La ventana que se abría junto a la cama de mi abuela daba al jardín delantero. Toda su superficie aparecía invadida por las hierbas, y sus bancos de madera estaban a punto de desplomarse. La primera vez que me asomé a verlo pude ver a varios niños ocupados en quebrar las pocas ramas de un pequeño magnolio que aún conservaba dos o tres flores mientras los adultos pasaban junto a ellos indiferentes a la escena. El vandalismo contra las plantas había pasado a formar parte de la vida cotidiana hasta un punto en que apenas llamaba la atención.
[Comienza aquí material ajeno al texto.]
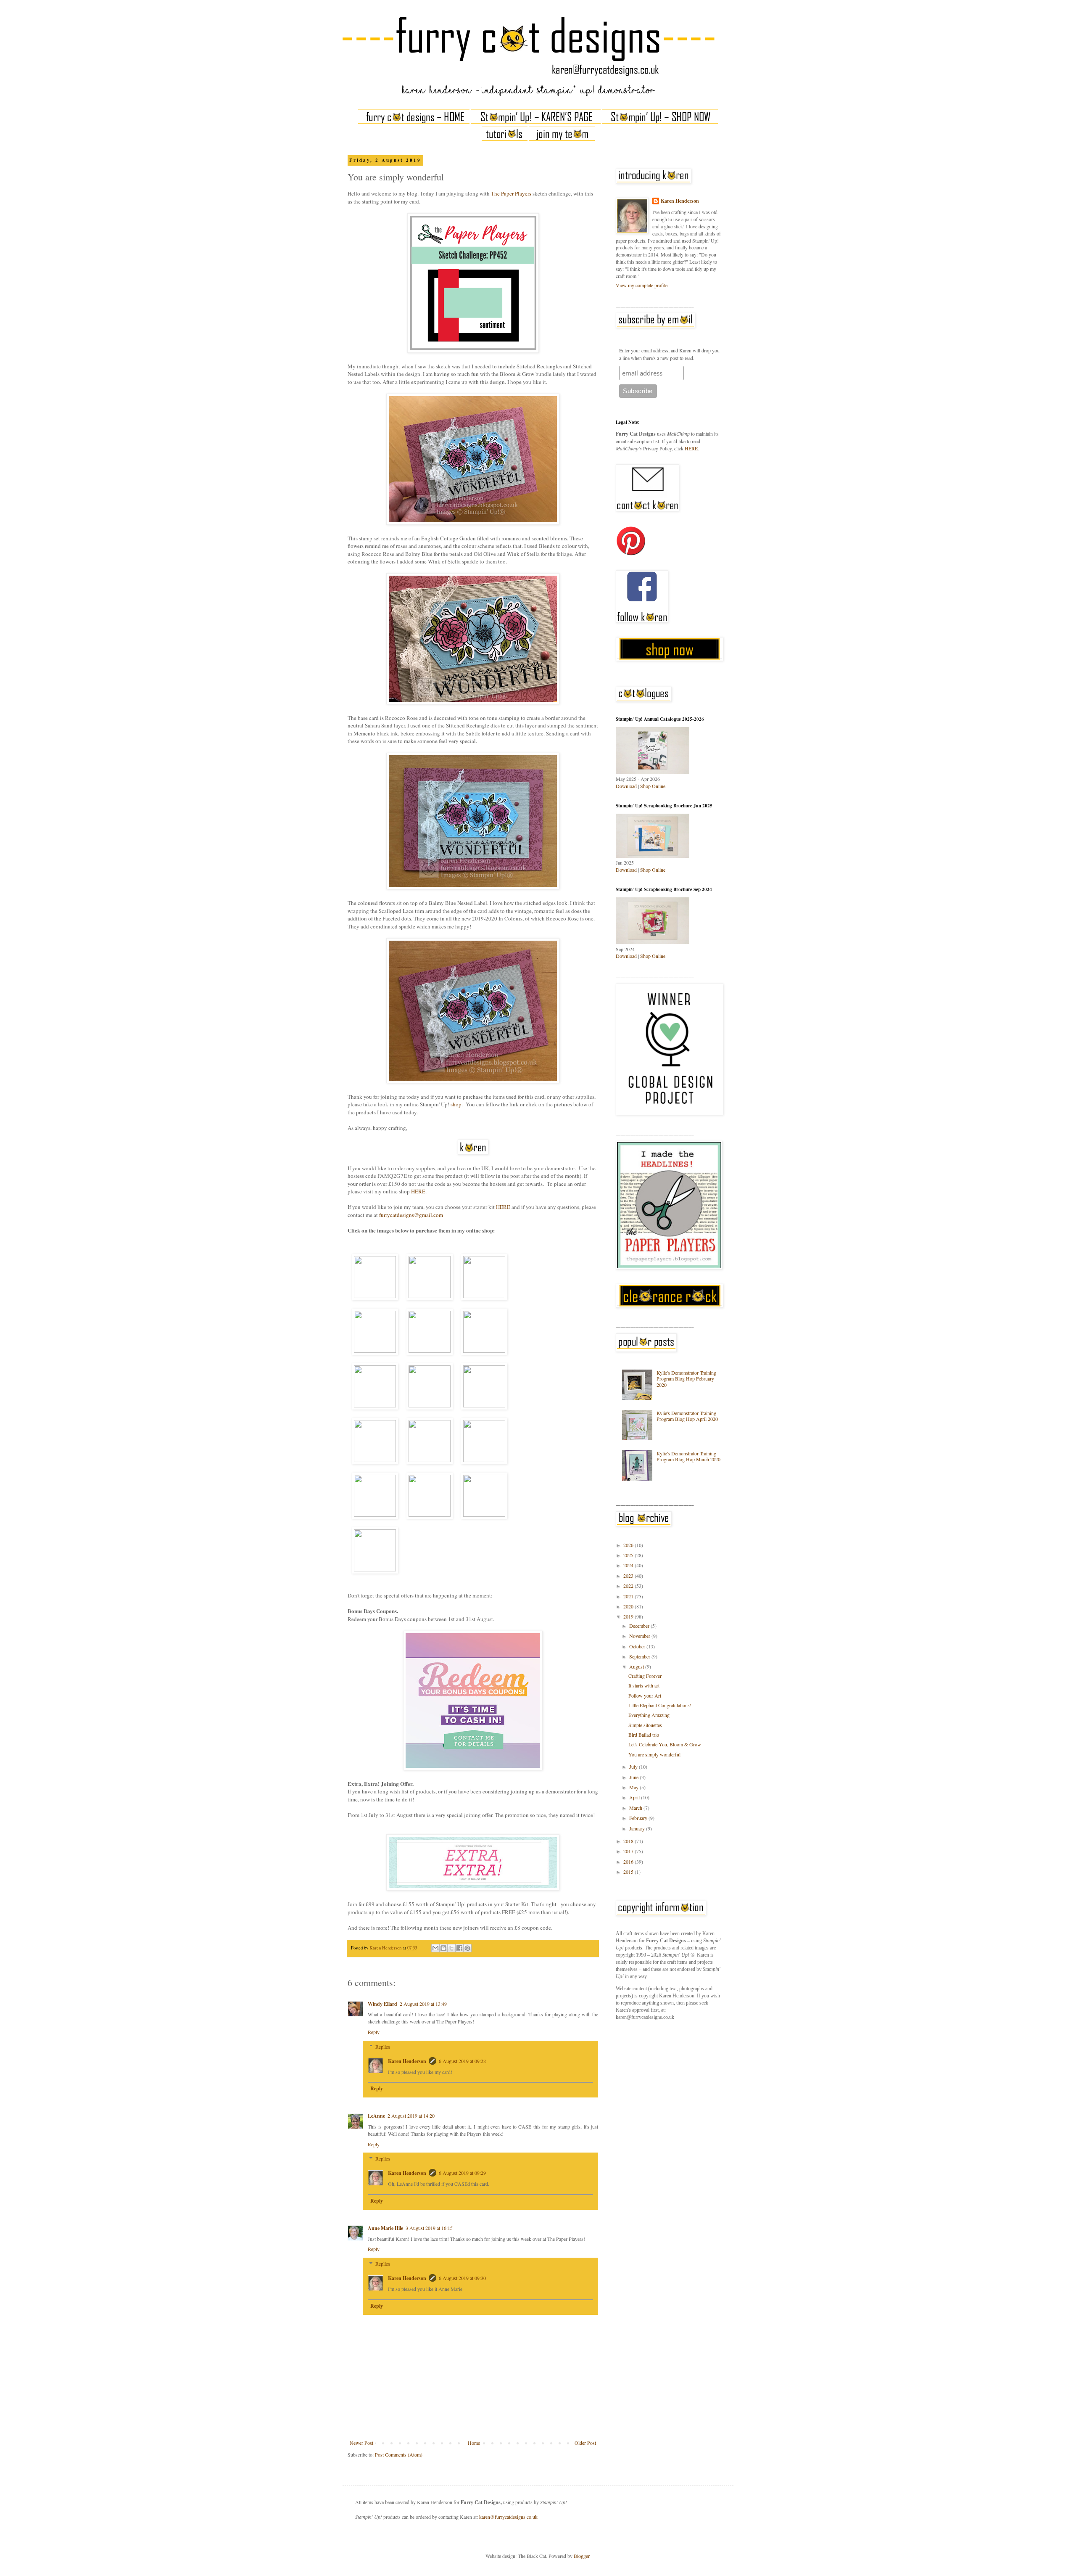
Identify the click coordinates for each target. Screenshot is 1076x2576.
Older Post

Un día, mirando por la ventana, distinguí a Bing -uno de mis amigos- descendiendo de su bicicleta. Mi corazón dio un vuelco, y sentí un súbito ardor en el rostro. Rápidamente estudié mi reflejo en el cristal, ya que mirarme en un espejo en público habría conllevado verme criticada como elemento burgués. Iba vestida con una chaqueta de cuadros blancos y rosados, diseño recientemente permitido para los atuendos de las jóvenes. Se autorizaba de nuevo el cabello largo, pero sólo si se recogía en dos trenzas, y yo pasaba horas y horas reflexionando acerca de cómo llevar las mías: ¿una junto a otra, quizá, o separadas entre sí? ¿Rectas o ligeramente curvadas en las puntas? ¿Debían ser las trenzas más largas que las coletas que las remataban o viceversa? Aquellas decisiones tan elementales se me hacían interminables. No existían normas oficiales acerca del peinado o la ropa. El uso diario venía determinado por lo que llevaban los demás, y las opciones eran tan escasas que la gente miraba constantemente a su alrededor en busca de una mínima variación. Representaba un auténtico desafío al ingenio el lograr un aspecto atractivo y distinto que al mismo tiempo fuera lo bastante similar al del resto de las personas como para que ningún dedo inquisitorial pudiera señalar de un modo específico en qué consistía la herejía.

Aún estaba ocupada estudiando mi aspecto cuando Bing penetró en el pabellón. En su aspecto no había nada fuera de lo corriente, pero le envolvía un cierto aire que lo distinguía de los demás. Exudaba un toque de cinismo poco habitual en aquellos años en que el sentido del humor brillaba por su ausencia, y yo me sentía profundamente atraída hacia él. Su padre había sido director de departamento en el Gobierno provincial anterior a la Revolución Cultural, pero Bing era distinto de la mayoría de los hijos de altos funcionarios. «¿Por qué tienen que enviarme a mí al campo?», solía decir, y de hecho se las arregló para obtener un certificado de enfermedad incurable que evitó su partida. Fue la primera persona en la que advertí la presencia de una inteligencia abierta y de una mente irónica e inquisitiva que nunca juzgaba por las apariencias, a la vez que el primero que despejó los tabúes que albergaba mi mente.